The high response rate in the first round (98%) could be attributed to the option healthcare professionals had to write their responses in their native tongue as opposed to English. It also suggests that participants found the topic relevant, which coupled with frequent reminders to participate, are important factors in attrition rates, which is an issue that ultimately affects the validity of Delphi study findings.17
Consensus on content and interprofessional learning objectives for an interprofessional education in childhood cancer was achieved across the three countries and the five groups of healthcare professionals. Some learning objectives are generic and can be applied in settings other than childhood cancer, where healthcare professionals collaborate with each other, the patients and the relatives about optimal treatment and care.
A randomised controlled trial with the objective to study the effect of interprofessional versus monoprofessional case-based learning on healthcare professionals’ attitudes on interprofessional learning and collaboration will be tested on 14 groups of healthcare professionals including allied health professionals at the childhood cancer department in Copenhagen, Denmark. The topic of the case-based learning will the gastrointestinal side effects (Clinical Trials.gov: NCT04204109).33
We would like to thank the participants in the Delphi survey for contributing with their knowledge and opinions. The participating experts agreed to be acknowledged by name: Gitte Petersen (DK), Laura Nielsen (DK), Jenny Berglind Kvarnryd (S), Kees-Jan Pronk (S), Trond Flægstad (N), Maria Winther Gunnes (N), Ellen Ruud (N).
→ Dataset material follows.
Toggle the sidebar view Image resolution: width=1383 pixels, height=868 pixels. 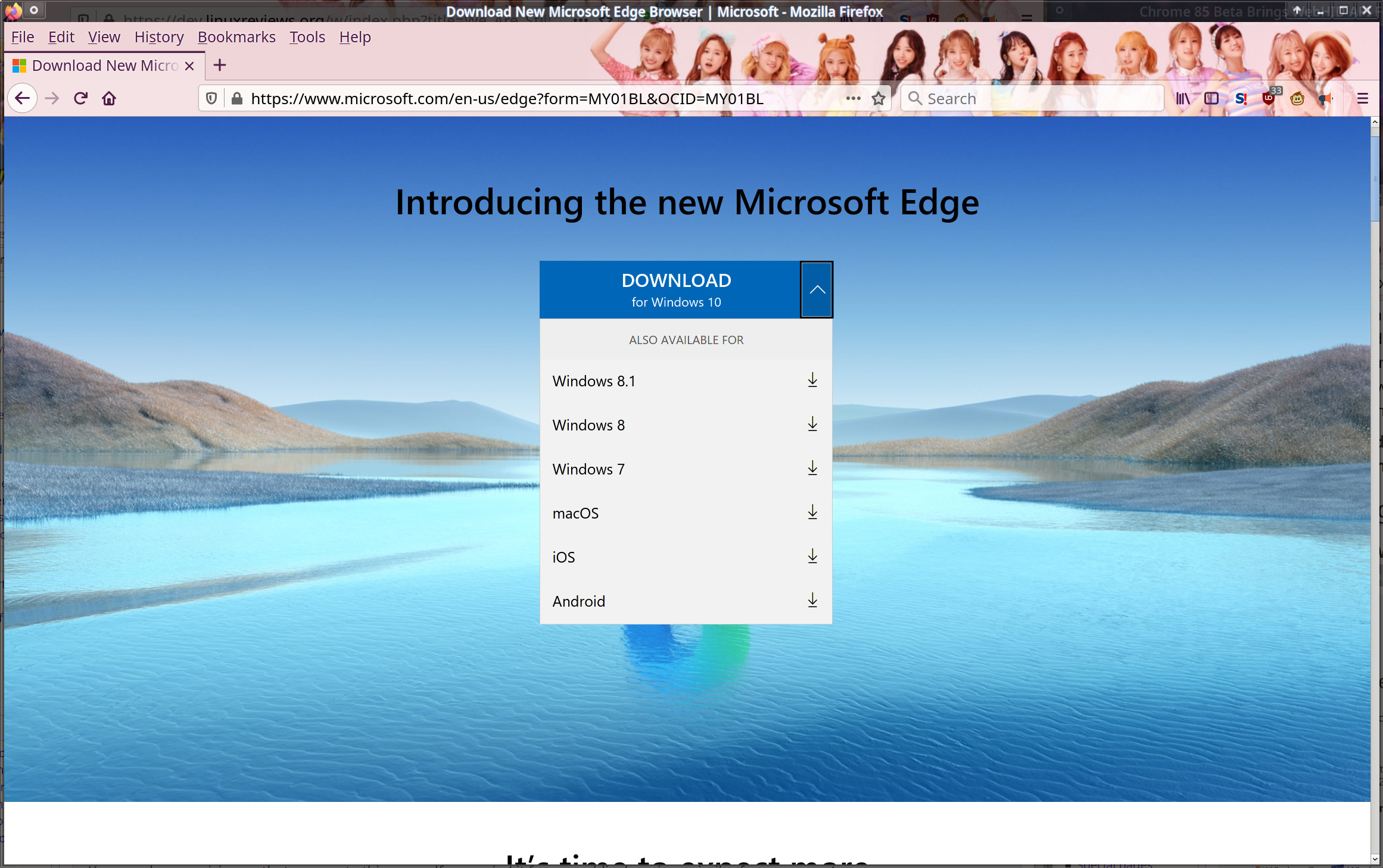1211,98
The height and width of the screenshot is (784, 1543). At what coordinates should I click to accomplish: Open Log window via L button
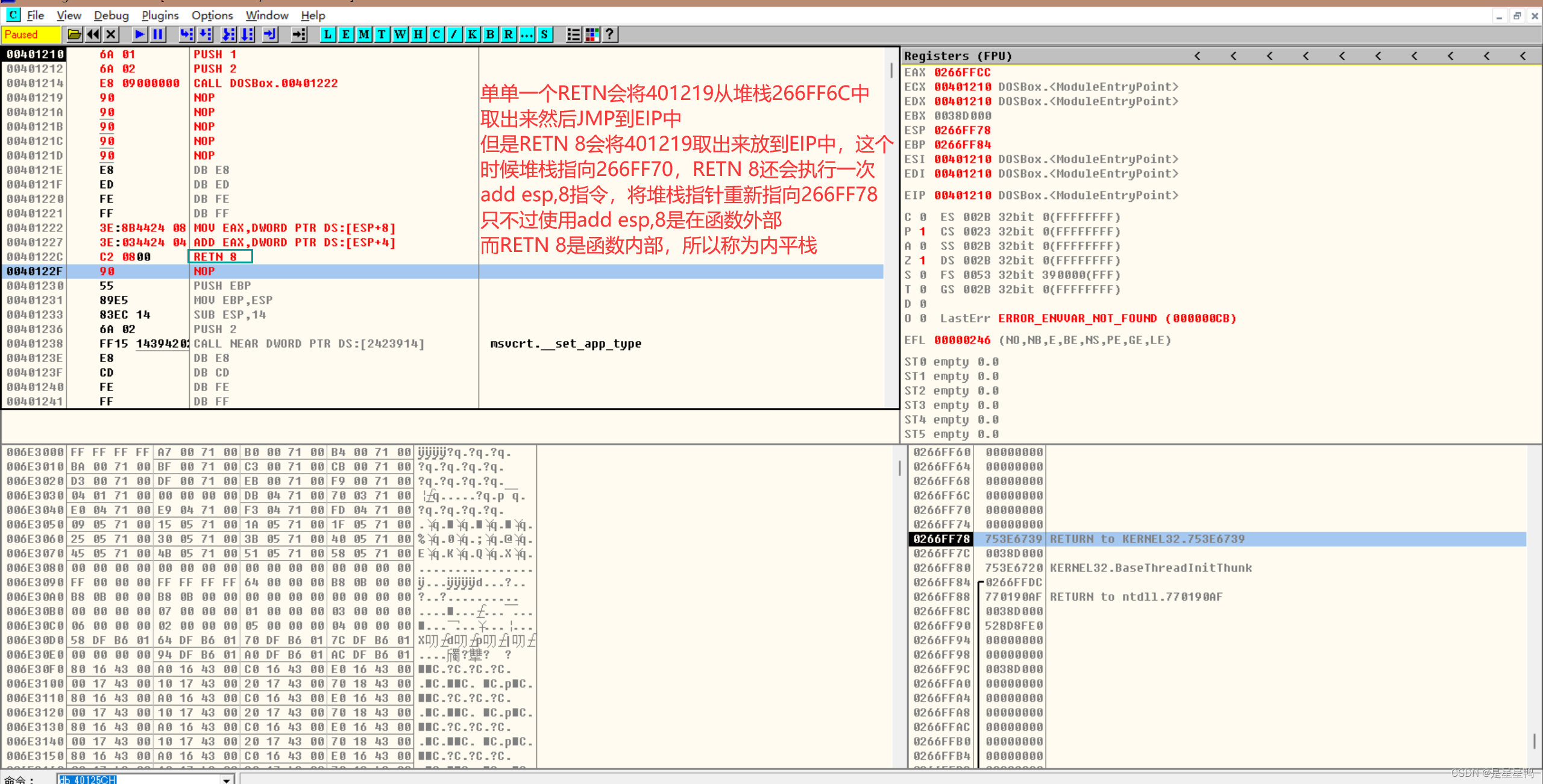point(327,34)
Contributors The following authors were part of formulating the research question and developing the protocol: MKTOP, LT and JLS. MKTOP formulated the questionnaire and did the pilot testing. The analysis comprised four steps involving five authors: MKTOP, MW, HBL, MH and JLS. Finally, MKTOP, HBL and JLS drafted the manuscript, which was revised and approved by all authors.
Funding This work was supported by The Danish Childhood Cancer Foundation grant number (2015-73).
Disclaimer This research was done without patient involvement. Patients were not invited to comment on the study design and were not consulted to develop patient relevant outcomes or interpret the results. Patients were not invited to contribute to the writing or editing of this document for readability or accuracy.
Competing interests None declared.
Patient consent for publication Not required.
Ethics approval No ethics approval was needed for this survey.
Provenance and peer review Not commissioned; externally peer reviewed.
Data availability statement All data relevant to the study are included in the article or uploaded as supplementary information. Data were anonymised. The Danish Data Protection Agency approved the survey (P-2019-76).